Destination, Ransomware: Does Your Cyber-Liability Insurance Cover All the Stops?

A recent ruling from the Indiana Court of Appeals may prevent you from recovering ransom paid to cyber-criminals under your insurance policy’s Computer Fraud provision. The Indiana Court of Appeals decision turned on whether ransom payments are fraudulently induced or, as the trial court in this case concluded, they are “voluntary payment[s] to accomplish a necessary result.”[1] Federal courts have diverged on whether ransom payments can be considered a direct loss, and a fuller explanation can be found in a review of recent federal court cases analyzing direct losses under Computer Fraud coverage published by Ice Miller’s Data Security and Privacy team. As ransomware attacks increase in frequency and severity, it may be time for you to revisit your insurance coverage.

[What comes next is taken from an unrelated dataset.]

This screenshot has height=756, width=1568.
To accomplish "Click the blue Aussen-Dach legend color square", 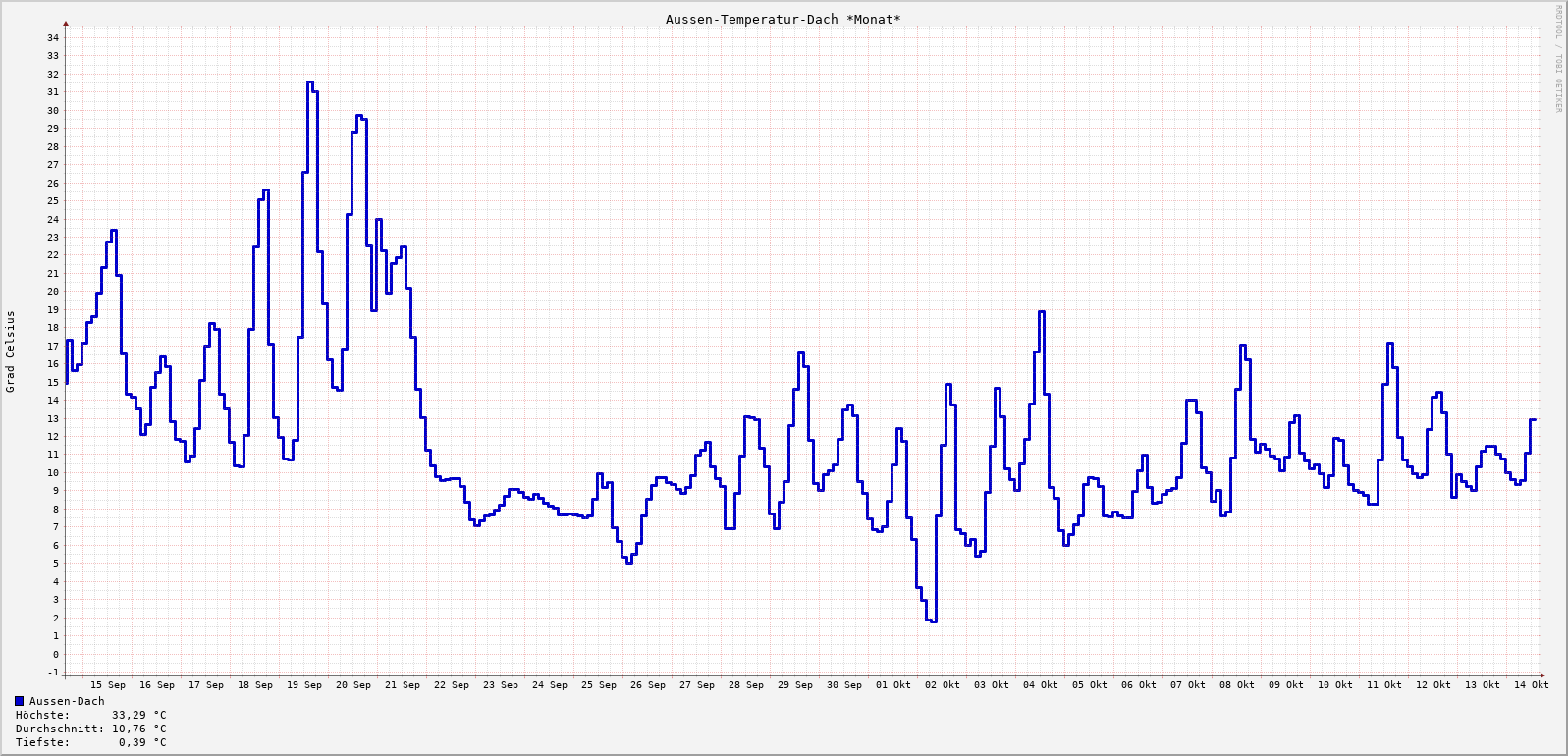I will click(x=20, y=701).
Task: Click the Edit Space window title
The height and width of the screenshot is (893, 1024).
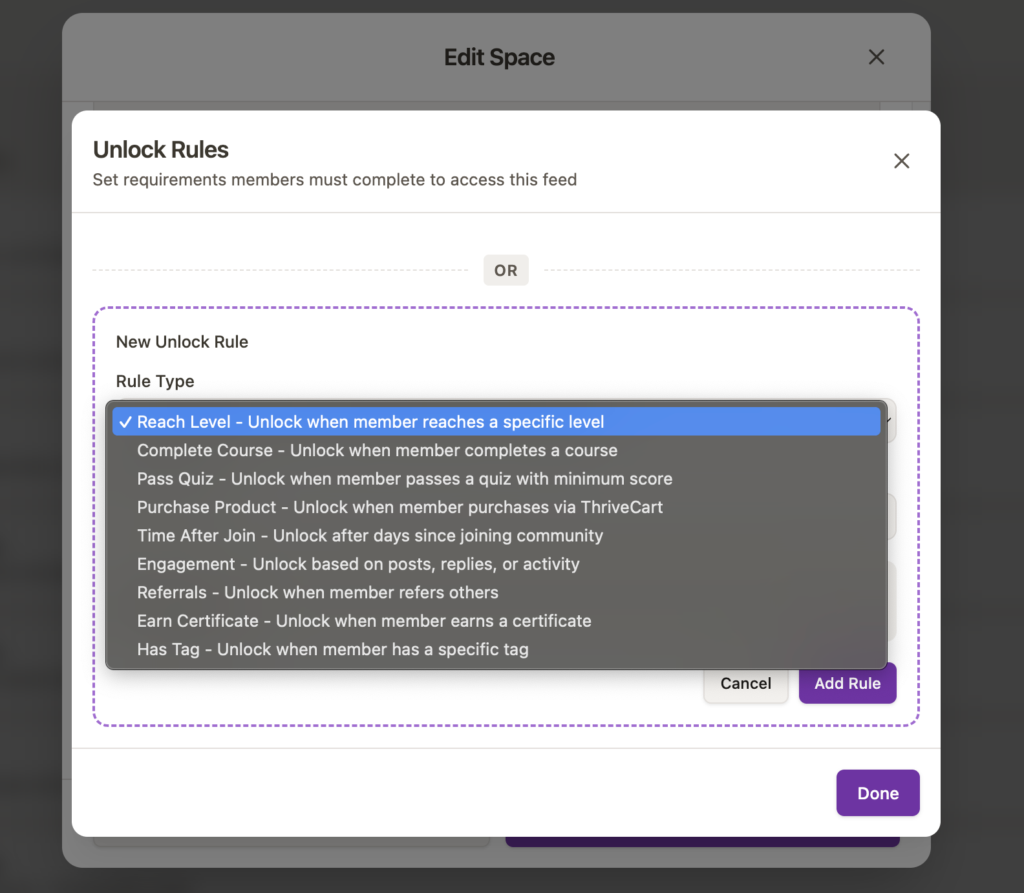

The Case: G&G Oil Co. of Indiana v. Continental Western Insurance Company

In November 2017, Indiana oil company G&G Oil Co. of Indiana (“G&G”) fell victim to a ransomware attack that encrypted G&G’s network, servers, and most workstations, rendering them inaccessible. As is common with most ransomware attacks, the hackers demanded a ransom—to be paid in Bitcoin—in exchange for restoration of G&G’s servers. G&G purchased four Bitcoins for $34,477.50 and delivered the ransom to the hacker, who provided G&G with the passwords to decrypt its computers and regain access to its servers.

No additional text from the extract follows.